### Listed records
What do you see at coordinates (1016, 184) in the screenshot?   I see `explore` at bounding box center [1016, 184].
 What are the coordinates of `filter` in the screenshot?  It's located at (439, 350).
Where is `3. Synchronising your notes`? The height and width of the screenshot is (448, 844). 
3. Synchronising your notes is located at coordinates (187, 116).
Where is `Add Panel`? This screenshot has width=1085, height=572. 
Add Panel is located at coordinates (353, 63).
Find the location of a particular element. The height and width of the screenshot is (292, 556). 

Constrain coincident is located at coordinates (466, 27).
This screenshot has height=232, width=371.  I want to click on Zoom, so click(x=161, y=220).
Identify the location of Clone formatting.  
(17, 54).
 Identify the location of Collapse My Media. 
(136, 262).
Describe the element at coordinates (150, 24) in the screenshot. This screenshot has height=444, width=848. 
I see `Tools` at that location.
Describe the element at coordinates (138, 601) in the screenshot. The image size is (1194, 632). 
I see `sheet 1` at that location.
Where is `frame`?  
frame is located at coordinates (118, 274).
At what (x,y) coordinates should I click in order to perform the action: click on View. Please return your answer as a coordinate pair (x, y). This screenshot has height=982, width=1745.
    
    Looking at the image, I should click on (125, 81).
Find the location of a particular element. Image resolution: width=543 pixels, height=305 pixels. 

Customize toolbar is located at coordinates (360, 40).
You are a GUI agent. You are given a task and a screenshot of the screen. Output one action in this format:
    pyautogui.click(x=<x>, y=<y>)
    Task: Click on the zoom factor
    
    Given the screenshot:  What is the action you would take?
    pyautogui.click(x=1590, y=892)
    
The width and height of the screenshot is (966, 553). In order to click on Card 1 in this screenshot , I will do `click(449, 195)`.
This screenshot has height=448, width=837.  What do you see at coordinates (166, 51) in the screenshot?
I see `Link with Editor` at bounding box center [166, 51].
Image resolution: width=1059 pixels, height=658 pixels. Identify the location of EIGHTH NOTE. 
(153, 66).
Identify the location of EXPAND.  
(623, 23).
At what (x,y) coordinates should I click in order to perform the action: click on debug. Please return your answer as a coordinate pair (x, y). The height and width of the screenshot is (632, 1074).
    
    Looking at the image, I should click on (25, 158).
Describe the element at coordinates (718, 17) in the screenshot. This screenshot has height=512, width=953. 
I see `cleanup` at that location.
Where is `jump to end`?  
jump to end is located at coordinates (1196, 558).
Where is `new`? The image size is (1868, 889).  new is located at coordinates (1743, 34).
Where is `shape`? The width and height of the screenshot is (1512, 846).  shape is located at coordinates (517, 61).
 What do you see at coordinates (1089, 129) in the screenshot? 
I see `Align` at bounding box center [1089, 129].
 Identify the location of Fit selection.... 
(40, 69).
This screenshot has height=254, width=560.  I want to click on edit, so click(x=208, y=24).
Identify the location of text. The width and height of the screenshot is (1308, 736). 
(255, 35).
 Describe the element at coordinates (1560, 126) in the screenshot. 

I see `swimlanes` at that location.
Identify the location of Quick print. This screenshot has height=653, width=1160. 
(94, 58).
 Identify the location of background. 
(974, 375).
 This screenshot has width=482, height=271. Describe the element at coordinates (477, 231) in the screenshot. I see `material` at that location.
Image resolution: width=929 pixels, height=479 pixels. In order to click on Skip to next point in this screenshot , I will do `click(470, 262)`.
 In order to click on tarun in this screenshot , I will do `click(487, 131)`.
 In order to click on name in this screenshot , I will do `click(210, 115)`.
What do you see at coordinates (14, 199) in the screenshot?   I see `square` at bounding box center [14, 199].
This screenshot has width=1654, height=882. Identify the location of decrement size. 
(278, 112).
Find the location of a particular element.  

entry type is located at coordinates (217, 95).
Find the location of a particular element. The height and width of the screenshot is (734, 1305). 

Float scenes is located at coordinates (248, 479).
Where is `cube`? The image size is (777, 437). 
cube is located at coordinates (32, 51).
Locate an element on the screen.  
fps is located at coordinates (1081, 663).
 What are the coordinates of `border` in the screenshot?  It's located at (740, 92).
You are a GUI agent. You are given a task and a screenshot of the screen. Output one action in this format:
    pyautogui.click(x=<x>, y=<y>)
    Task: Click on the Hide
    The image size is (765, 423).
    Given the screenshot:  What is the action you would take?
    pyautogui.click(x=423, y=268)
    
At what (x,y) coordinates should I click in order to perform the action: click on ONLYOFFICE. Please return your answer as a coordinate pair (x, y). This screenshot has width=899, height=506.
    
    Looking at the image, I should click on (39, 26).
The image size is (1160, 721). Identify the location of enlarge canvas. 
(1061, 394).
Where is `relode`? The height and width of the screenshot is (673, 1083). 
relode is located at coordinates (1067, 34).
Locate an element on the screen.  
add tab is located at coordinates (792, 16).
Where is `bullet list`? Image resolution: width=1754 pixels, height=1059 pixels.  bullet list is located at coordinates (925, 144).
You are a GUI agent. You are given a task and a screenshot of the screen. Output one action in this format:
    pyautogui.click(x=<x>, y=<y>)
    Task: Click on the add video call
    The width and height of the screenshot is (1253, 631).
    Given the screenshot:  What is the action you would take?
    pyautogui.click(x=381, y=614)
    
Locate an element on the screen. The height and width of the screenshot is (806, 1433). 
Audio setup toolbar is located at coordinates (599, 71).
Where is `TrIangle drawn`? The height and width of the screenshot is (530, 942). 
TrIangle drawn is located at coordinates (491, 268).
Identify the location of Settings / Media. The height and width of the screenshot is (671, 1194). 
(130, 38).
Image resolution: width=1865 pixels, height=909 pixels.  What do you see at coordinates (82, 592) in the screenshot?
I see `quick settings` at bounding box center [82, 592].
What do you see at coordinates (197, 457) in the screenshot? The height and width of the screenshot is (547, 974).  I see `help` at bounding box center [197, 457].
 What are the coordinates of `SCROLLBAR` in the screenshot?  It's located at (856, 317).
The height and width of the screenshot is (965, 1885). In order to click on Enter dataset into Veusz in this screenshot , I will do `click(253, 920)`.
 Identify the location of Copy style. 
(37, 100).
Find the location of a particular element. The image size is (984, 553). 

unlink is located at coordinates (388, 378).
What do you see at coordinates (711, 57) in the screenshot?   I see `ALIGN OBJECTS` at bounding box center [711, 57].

### Task objective
Can you give the material above again, changing every "Find the location of a particular element" to "Locate one element" and leaving all other text unchanged?

### The output
What do you see at coordinates (1016, 184) in the screenshot?   I see `explore` at bounding box center [1016, 184].
 What are the coordinates of `filter` in the screenshot?  It's located at (439, 350).
Where is `3. Synchronising your notes`? The height and width of the screenshot is (448, 844). 
3. Synchronising your notes is located at coordinates (187, 116).
Where is `Add Panel`? This screenshot has width=1085, height=572. 
Add Panel is located at coordinates (353, 63).
Locate one element. The height and width of the screenshot is (292, 556). 

Constrain coincident is located at coordinates (466, 27).
This screenshot has height=232, width=371.  I want to click on Zoom, so click(x=161, y=220).
Identify the location of Clone formatting.  
(17, 54).
 Identify the location of Collapse My Media. 
(136, 262).
Describe the element at coordinates (150, 24) in the screenshot. This screenshot has height=444, width=848. 
I see `Tools` at that location.
Describe the element at coordinates (138, 601) in the screenshot. The image size is (1194, 632). 
I see `sheet 1` at that location.
Where is `frame`?  
frame is located at coordinates (118, 274).
At what (x,y) coordinates should I click in order to perform the action: click on View. Please return your answer as a coordinate pair (x, y). This screenshot has height=982, width=1745.
    
    Looking at the image, I should click on (125, 81).
Locate one element. Image resolution: width=543 pixels, height=305 pixels. 

Customize toolbar is located at coordinates (360, 40).
You are a GUI agent. You are given a task and a screenshot of the screen. Output one action in this format:
    pyautogui.click(x=<x>, y=<y>)
    Task: Click on the zoom factor
    
    Given the screenshot:  What is the action you would take?
    pyautogui.click(x=1590, y=892)
    
The width and height of the screenshot is (966, 553). In order to click on Card 1 in this screenshot , I will do `click(449, 195)`.
This screenshot has height=448, width=837.  What do you see at coordinates (166, 51) in the screenshot?
I see `Link with Editor` at bounding box center [166, 51].
Image resolution: width=1059 pixels, height=658 pixels. Identify the location of EIGHTH NOTE. 
(153, 66).
Identify the location of EXPAND.  
(623, 23).
At what (x,y) coordinates should I click in order to perform the action: click on debug. Please return your answer as a coordinate pair (x, y). The height and width of the screenshot is (632, 1074).
    
    Looking at the image, I should click on (25, 158).
Describe the element at coordinates (718, 17) in the screenshot. This screenshot has height=512, width=953. 
I see `cleanup` at that location.
Where is `jump to end`?  
jump to end is located at coordinates (1196, 558).
Where is `new`? The image size is (1868, 889).  new is located at coordinates (1743, 34).
Where is `shape`? The width and height of the screenshot is (1512, 846).  shape is located at coordinates (517, 61).
 What do you see at coordinates (1089, 129) in the screenshot? 
I see `Align` at bounding box center [1089, 129].
 Identify the location of Fit selection.... 
(40, 69).
This screenshot has height=254, width=560.  I want to click on edit, so click(x=208, y=24).
Identify the location of text. The width and height of the screenshot is (1308, 736). 
(255, 35).
 Describe the element at coordinates (1560, 126) in the screenshot. 

I see `swimlanes` at that location.
Identify the location of Quick print. This screenshot has height=653, width=1160. 
(94, 58).
 Identify the location of background. 
(974, 375).
 This screenshot has width=482, height=271. Describe the element at coordinates (477, 231) in the screenshot. I see `material` at that location.
Image resolution: width=929 pixels, height=479 pixels. In order to click on Skip to next point in this screenshot , I will do `click(470, 262)`.
 In order to click on tarun in this screenshot , I will do `click(487, 131)`.
 In order to click on name in this screenshot , I will do `click(210, 115)`.
What do you see at coordinates (14, 199) in the screenshot?   I see `square` at bounding box center [14, 199].
This screenshot has width=1654, height=882. Identify the location of decrement size. 
(278, 112).
Locate one element.  

entry type is located at coordinates (217, 95).
Locate one element. The height and width of the screenshot is (734, 1305). 

Float scenes is located at coordinates (248, 479).
Where is `cube`? The image size is (777, 437). 
cube is located at coordinates (32, 51).
Locate an element on the screen.  
fps is located at coordinates (1081, 663).
 What are the coordinates of `border` in the screenshot?  It's located at (740, 92).
You are a GUI agent. You are given a task and a screenshot of the screen. Output one action in this format:
    pyautogui.click(x=<x>, y=<y>)
    Task: Click on the Hide
    The image size is (765, 423).
    Given the screenshot:  What is the action you would take?
    pyautogui.click(x=423, y=268)
    
At what (x,y) coordinates should I click in order to perform the action: click on ONLYOFFICE. Please return your answer as a coordinate pair (x, y). This screenshot has width=899, height=506.
    
    Looking at the image, I should click on (39, 26).
The image size is (1160, 721). Identify the location of enlarge canvas. 
(1061, 394).
Where is `relode`? The height and width of the screenshot is (673, 1083). 
relode is located at coordinates (1067, 34).
Locate an element on the screen.  
add tab is located at coordinates (792, 16).
Where is `bullet list`? Image resolution: width=1754 pixels, height=1059 pixels.  bullet list is located at coordinates (925, 144).
You are a GUI agent. You are given a task and a screenshot of the screen. Output one action in this format:
    pyautogui.click(x=<x>, y=<y>)
    Task: Click on the add video call
    The width and height of the screenshot is (1253, 631).
    Given the screenshot:  What is the action you would take?
    pyautogui.click(x=381, y=614)
    
Locate an element on the screen. The height and width of the screenshot is (806, 1433). 
Audio setup toolbar is located at coordinates (599, 71).
Where is `TrIangle drawn`? The height and width of the screenshot is (530, 942). 
TrIangle drawn is located at coordinates (491, 268).
Identify the location of Settings / Media. The height and width of the screenshot is (671, 1194). 
(130, 38).
Image resolution: width=1865 pixels, height=909 pixels.  What do you see at coordinates (82, 592) in the screenshot?
I see `quick settings` at bounding box center [82, 592].
What do you see at coordinates (197, 457) in the screenshot? The height and width of the screenshot is (547, 974).  I see `help` at bounding box center [197, 457].
 What are the coordinates of `SCROLLBAR` in the screenshot?  It's located at (856, 317).
The height and width of the screenshot is (965, 1885). In order to click on Enter dataset into Veusz in this screenshot , I will do `click(253, 920)`.
 Identify the location of Copy style. 
(37, 100).
Locate one element. The image size is (984, 553). 

unlink is located at coordinates (388, 378).
What do you see at coordinates (711, 57) in the screenshot?   I see `ALIGN OBJECTS` at bounding box center [711, 57].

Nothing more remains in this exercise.